Meeting of the Parliament 15 December 2022
This is a bleak day for our country. External factors have certainly played their part, but their effect has been compounded by the Government’s manifest failure on mental health waiting times, educational attainment, ferries and energy generation.
On top of all that, the Government has failed to grow our economy, despite the extensive levers that are available to it. As such, there is a lot of pain in the budget—for mental health services and for a voluntary sector that is on its knees and which will now face another £4 million cut. The local government uplift is barely half of what COSLA asked for simply to keep the lights on.

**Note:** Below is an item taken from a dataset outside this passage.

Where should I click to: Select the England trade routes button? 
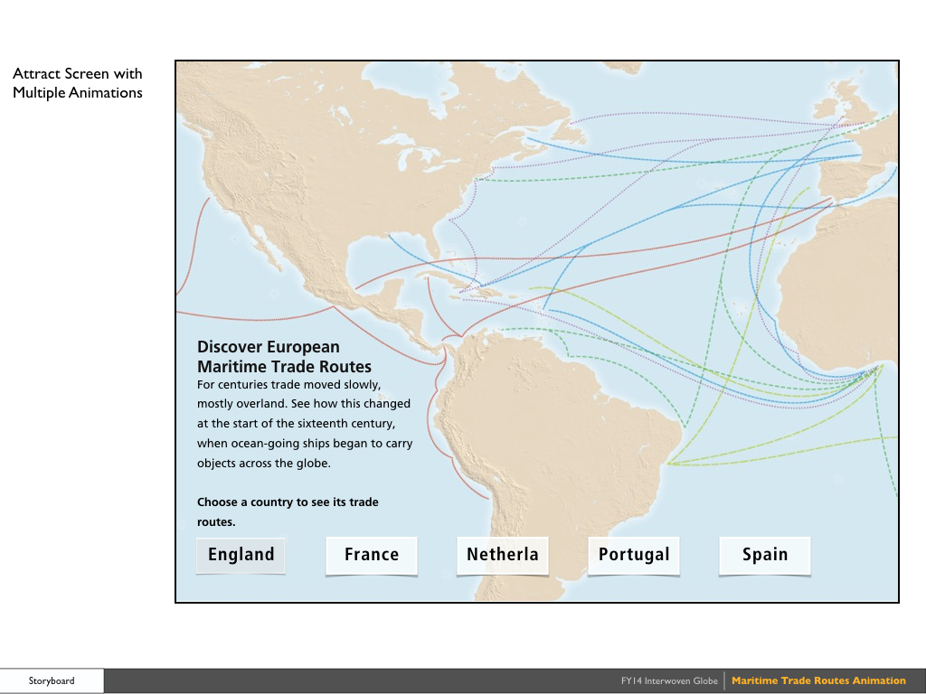(x=241, y=555)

I presented to the Deputy First Minister options for further savings, so I am disappointed that there still appears to be a £17 million contract for national testing of children who are as young as four and five and that there still appears to be the vast and unnecessary billion-pound bureaucracy that is the ministerial takeover of social care. If the Deputy First Minister cancels those plans, there is still time to turn this round—perhaps that would allow him to offer hope and comfort to the 200,000 sufferers of long Covid, on whom the budget is entirely silent.
The Government had the opportunity to be transformative on the climate emergency and the rising cost of living by instructing—right now, today—an immediate programme of public works to insulate every home in Scotland. The Deputy First Minister even had a photo opportunity. However, it appears from interrogating the figures that he is reannouncing large portions of the energy efficiency budget. How much of this is actually new money?